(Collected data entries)
"""

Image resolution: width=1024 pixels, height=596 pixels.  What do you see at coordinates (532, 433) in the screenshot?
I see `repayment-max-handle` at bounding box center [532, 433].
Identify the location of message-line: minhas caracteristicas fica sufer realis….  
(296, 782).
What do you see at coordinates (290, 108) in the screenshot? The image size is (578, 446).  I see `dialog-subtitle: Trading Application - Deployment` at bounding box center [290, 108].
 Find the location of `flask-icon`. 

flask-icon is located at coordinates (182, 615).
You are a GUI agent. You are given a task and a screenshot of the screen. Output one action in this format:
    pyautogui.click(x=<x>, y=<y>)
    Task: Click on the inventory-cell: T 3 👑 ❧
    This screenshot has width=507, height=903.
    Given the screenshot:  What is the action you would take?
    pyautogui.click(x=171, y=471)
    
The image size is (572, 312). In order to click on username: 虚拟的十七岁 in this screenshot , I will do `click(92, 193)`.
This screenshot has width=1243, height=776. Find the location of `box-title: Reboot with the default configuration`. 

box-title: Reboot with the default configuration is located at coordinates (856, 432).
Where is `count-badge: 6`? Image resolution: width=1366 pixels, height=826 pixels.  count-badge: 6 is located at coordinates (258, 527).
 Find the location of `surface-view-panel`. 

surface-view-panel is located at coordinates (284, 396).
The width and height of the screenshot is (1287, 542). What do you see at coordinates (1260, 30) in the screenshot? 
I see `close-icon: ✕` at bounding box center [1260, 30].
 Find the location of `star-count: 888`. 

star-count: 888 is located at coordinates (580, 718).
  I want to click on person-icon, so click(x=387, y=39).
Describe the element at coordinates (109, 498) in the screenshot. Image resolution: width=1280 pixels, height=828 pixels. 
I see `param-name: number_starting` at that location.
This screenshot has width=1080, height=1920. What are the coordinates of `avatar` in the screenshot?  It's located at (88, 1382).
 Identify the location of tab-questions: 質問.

"""

| Prompt |
Extract each line of the items above that contains the word "What". List the lines in their original order.

| Task output |
Image resolution: width=1024 pixels, height=596 pixels.  What do you see at coordinates (532, 433) in the screenshot?
What do you see at coordinates (290, 108) in the screenshot? The image size is (578, 446).  I see `dialog-subtitle: Trading Application - Deployment` at bounding box center [290, 108].
    Given the screenshot:  What is the action you would take?
The width and height of the screenshot is (1287, 542). What do you see at coordinates (1260, 30) in the screenshot? 
This screenshot has width=1080, height=1920. What are the coordinates of `avatar` in the screenshot?  It's located at (88, 1382).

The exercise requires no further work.